00:00
Now, onto cellular senescence which is sort of a result of this whole idea too. We’ll categorize
these different physiological traits as we summarize the lecture. But cellular senescence is definitely one
where we’re challenging the checks and balances of our cells. Cellular senescence by definition
is the stable arrest of the cell cycle associated with phenotypic changes. It’s a protective mechanism, right?
Recall that it is intended to prevent propagation of damaged cells and trigger their clearance
by the immune system. Cellular senescence is actually something that we need in order to have
a healthy life and healthy cells. Now, cellular senescence acts in a couple of different ways.
00:54
When we’re young, this is how it works. We see sporadic damage. You’re familiar with this mechanism.
00:59
Cellular senescence comes along and prevents propagation of bad cells or cells that don’t have
everything right in place, prevents their proliferation to produce tissues. However, if the cells
are undamaged or things get fixed then we can produce the right tissues. Now, this acts to prevent
cancer naturally because if we have DNA damage, we don’t want to proliferate those cells.
01:29
So, this is a mechanism of checks and balances to prevent against cancer. It allows us to age
more gracefully, let’s say because we’re not letting these damaged cells proliferate.
01:45
So, if we take care of ourselves, perhaps we can have our cell lines live a little bit longer.
01:51
When we consider cellular senescence in the aging cell, we actually see an increase in cellular senescence.
01:59
Keep in mind that cellular senescence means stalling of the cell cycle, right? So things that affect
cellular senescence are going to be increased damage, all the things that we’ve actually discussed
already, increased damage in the cells, decreased rates of repair, and decreased clearance of issues
of bad proteins inside the cell as well as decreased cell renewal are going to lend themselves
to an increasing rate of senescence or slowing of cell division. When we see slowed cell division,
naturally we’re going to start seeing a decrease in tissue function as well as an increase in inflammatory
responses in order to clear damaged cells. In addition to that, bringing us towards the next topic,
we see that there is stem cell exhaustion, so we run out of stem cells. As you can see, cellular senescence
is going to lead to tissues working less efficiently and thus are pro-aging in this sense.
03:15
Recall that cellular senescence is there in the healthy cell to block proliferation of damaged cells
so that we can have anti-aging effects and anti-cancer effects. But because we’re accumulating damage
that we’ve spoken about previously in this lecture, it leads to an increased rate of cellular senescence
which lends itself to aging. So, take a moment. Roll that around in your head a little bit. Perhaps, pull out
a piece of paper. Pause the video. See if you can write down the connection between the damages
that we’ve previously looked at, cellular senescence, and the outcome of aging. On that note,
let’s take a quick look at the stem cell exhaustion concept.

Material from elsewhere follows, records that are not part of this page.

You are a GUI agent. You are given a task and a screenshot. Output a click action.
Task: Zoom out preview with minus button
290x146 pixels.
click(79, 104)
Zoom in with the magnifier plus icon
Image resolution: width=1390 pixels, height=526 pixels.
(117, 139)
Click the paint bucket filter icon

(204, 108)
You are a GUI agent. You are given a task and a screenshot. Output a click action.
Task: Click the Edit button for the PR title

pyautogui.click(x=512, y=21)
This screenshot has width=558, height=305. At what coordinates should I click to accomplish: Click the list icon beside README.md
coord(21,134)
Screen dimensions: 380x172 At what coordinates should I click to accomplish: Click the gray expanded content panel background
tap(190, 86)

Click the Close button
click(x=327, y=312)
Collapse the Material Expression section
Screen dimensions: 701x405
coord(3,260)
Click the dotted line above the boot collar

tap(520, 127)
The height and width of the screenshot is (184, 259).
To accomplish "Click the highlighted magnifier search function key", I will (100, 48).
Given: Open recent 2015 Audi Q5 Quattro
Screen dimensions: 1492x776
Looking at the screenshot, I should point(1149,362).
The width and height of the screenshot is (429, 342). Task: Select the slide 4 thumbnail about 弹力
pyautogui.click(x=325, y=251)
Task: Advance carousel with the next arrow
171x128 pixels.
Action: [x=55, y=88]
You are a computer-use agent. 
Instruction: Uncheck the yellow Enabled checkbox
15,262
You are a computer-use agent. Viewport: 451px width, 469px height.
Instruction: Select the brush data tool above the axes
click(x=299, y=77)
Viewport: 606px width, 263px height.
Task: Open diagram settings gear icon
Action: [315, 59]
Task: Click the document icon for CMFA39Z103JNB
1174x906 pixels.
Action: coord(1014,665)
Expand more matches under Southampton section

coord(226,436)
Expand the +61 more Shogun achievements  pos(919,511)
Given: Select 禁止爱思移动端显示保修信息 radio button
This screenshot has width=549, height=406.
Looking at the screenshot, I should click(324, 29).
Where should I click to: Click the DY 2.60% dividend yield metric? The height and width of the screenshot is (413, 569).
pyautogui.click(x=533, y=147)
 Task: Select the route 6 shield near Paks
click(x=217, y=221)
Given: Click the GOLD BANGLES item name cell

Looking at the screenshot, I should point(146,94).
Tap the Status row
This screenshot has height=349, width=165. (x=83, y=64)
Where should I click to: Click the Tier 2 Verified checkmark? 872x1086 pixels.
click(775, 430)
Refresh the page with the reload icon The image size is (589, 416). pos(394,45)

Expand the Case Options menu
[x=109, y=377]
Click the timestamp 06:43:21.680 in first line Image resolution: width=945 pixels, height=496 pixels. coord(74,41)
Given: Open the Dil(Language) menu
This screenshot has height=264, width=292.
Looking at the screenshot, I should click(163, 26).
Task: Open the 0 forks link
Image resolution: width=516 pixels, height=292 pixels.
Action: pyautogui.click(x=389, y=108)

Stem cell exhaustion is definitely associated
with aging, essentially stem cells, not only because of telomeres but run out of divisions.
04:21
When stem cells are exhausted, we start seeing that we might have myelodysplasia, so anemic
symptoms due to the myelodysplasia and production of blood cells and osteoporosis because we see
a decreased rate of fracture repair. There are no stem cells to regenerate the new tissues.
04:45
We might also see a decrease in repair of muscle fibers. So, you can see that especially in a whole aging
individual as their muscle tone becomes less and less. In addition to that, we can see decreased
intestinal function which leads itself in conjunction with nutrient sensing to a declined nutritional state
which is why it’s especially important to make sure older adults are getting plenty of the right nutrition.
05:17
All of this is an integrated consequence of so many of these other hallmarks. So in summary,
I want to consider these hallmarks in three different categories. Perhaps that will help you recall
what all of they are because clearly, they’re all interrelated and some lead to the others
and so on and so forth. So, let’s do that. Our primary hallmarks are actual hallmarks that cause damage
to the cells, so genomic instability, telomere attrition, epigenetic alterations, as well as loss of proteostasis.
05:59
Next, we have the category of antagonistic hallmarks. They’re not necessarily antagonistic in the way
of antagonistic but they are responses that happen due to the damage that’s accumulated in the cells.
06:13
So deregulated nutrient sensing is a result. Mitochondrial dysfunction can be a result
of some of the issues of primary hallmarks as well as the issue of cellular senescence, increased rates
of cellular senescence, decreased cell division. Then we have our final category which were the truly
integrative hallmarks which are the true culprits of the phenotype, so how aging actually manifests itself.
06:44
Because of stem cell exhaustion, we can no longer regenerate tissues. We see altered intercellular
communication which results in decreased communication between those tissues.
07:00
Hopefully, this slide makes a great summary for you of the different, nine different hallmarks of aging.
07:09
You can keep them color-coded in your mind and recall all of the different things
that account for cellular aging. I look forward to seeing you in the next lectures on aging
where we’ll be discussing some of the degenerations that we see in brain tissue.